Reading passage:

Remember the “double that balances” motif? The “balance” seems to be thrown off when natural Enkidu leaves the wild, and crosses the gateway into civilized Gilgamesh’s city. It’s like both guys are now sitting on the same side of the see-saw – the city side. Nature’s left hanging in mid-air now.
Then they fight, Enkidu loses, and he and Gilgamesh become fast friends. Enkidu likes clothes and bread and beer, and life is good – until Gilgamesh gets that royally wild hair up his royally dumb ass to go kill Humbaba, who he calls a “monster.”6
Enkidu, Defender of Animals, tells Gilgamesh it’s a really bad idea to kill Humbaba, and reminds him that he’s not just a monster: he’s the divinely-appointed Guardian of the Cedar Forest. Enlil put him there to keep the forest, which is sacred to the gods, untouched by man, and off-limits to him.

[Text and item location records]
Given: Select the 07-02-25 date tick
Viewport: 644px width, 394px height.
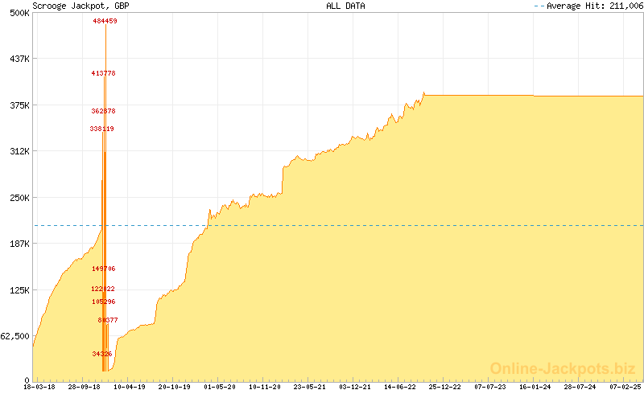Looking at the screenshot, I should click(x=625, y=387).
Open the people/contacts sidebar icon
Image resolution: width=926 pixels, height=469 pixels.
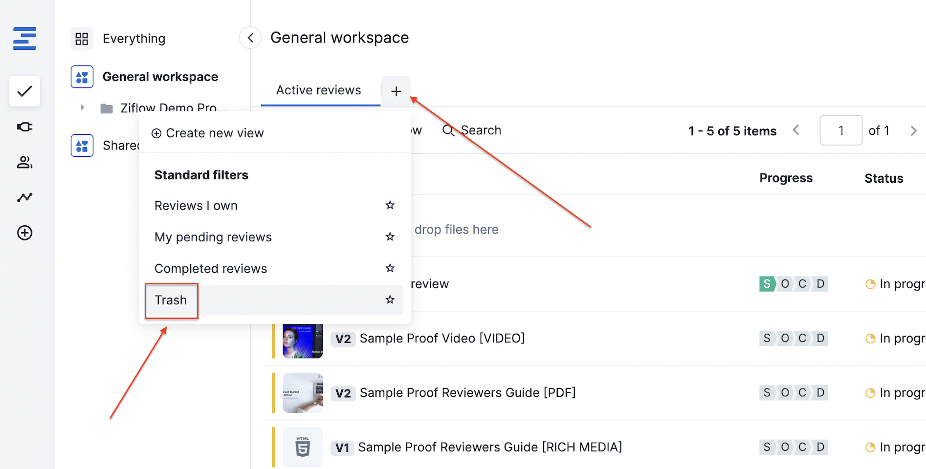[25, 162]
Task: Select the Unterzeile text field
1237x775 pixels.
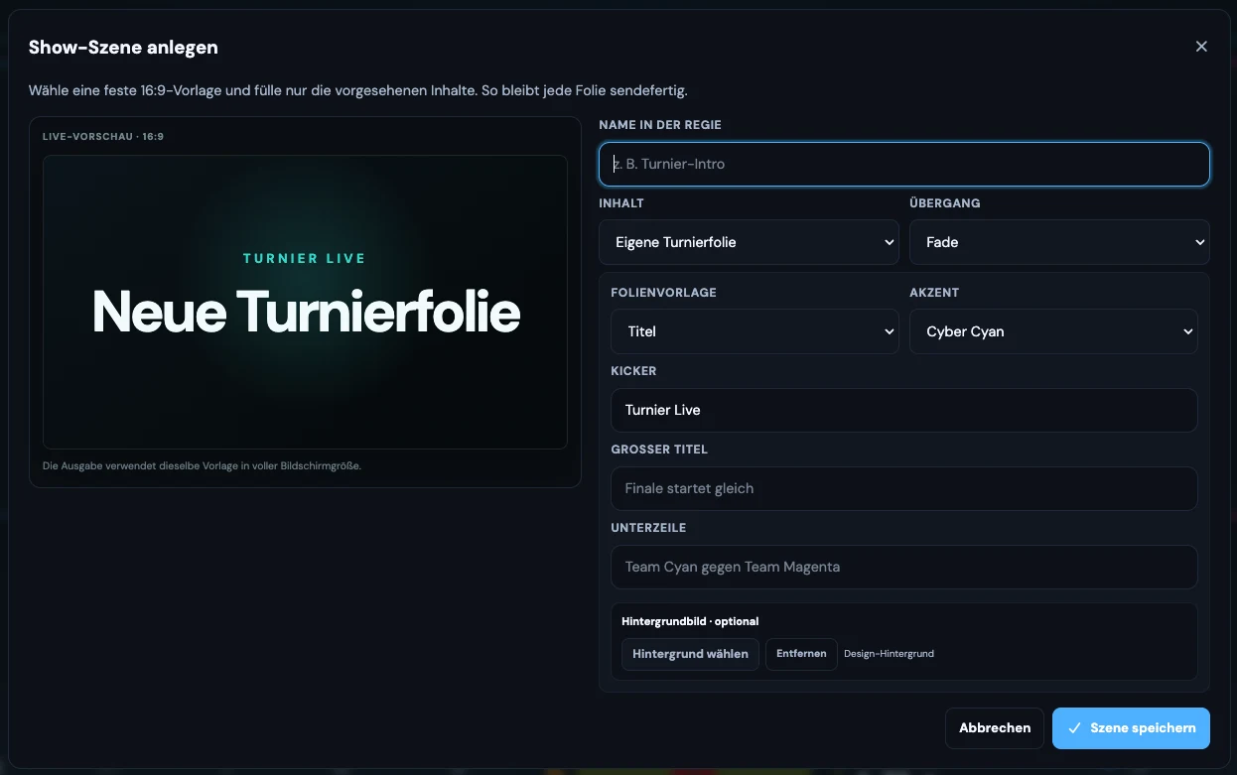Action: [904, 567]
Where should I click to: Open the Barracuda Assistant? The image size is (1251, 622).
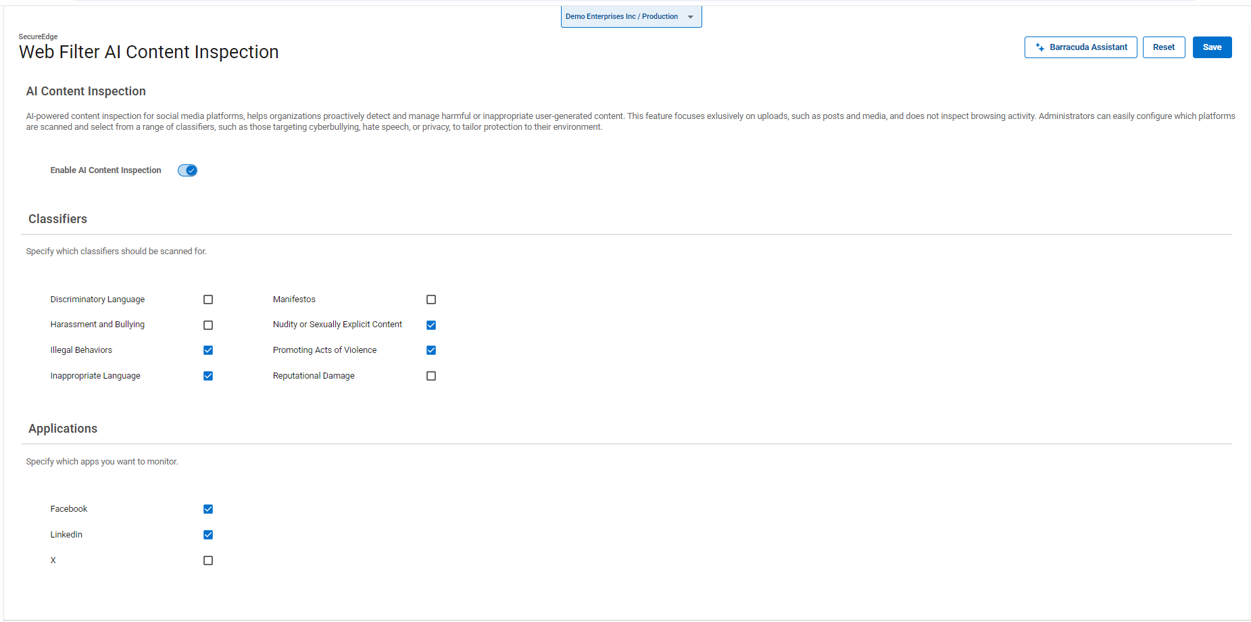(1080, 47)
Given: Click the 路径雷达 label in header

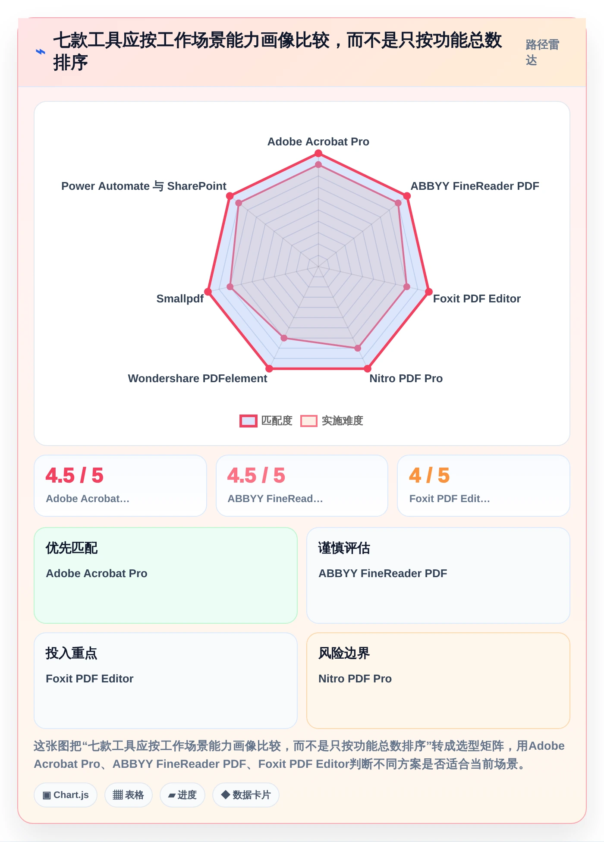Looking at the screenshot, I should pos(542,52).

Required actions:
A. In the passage about Gilgamesh and Enkidu, who put Humbaba in the Cedar Forest?
B. Copy the records word for word, starting at the line that contains "Where should I" and ending with the last line of the records, and leave out the pictures.
The records are unrelated to the text.

Answers provided:
A. Enlil put Humbaba there.

B.
Where should I click to: Open the Barracuda Assistant? The image size is (1251, 622).
(1080, 47)
Given: Click the 路径雷达 label in header

Looking at the screenshot, I should pos(542,52).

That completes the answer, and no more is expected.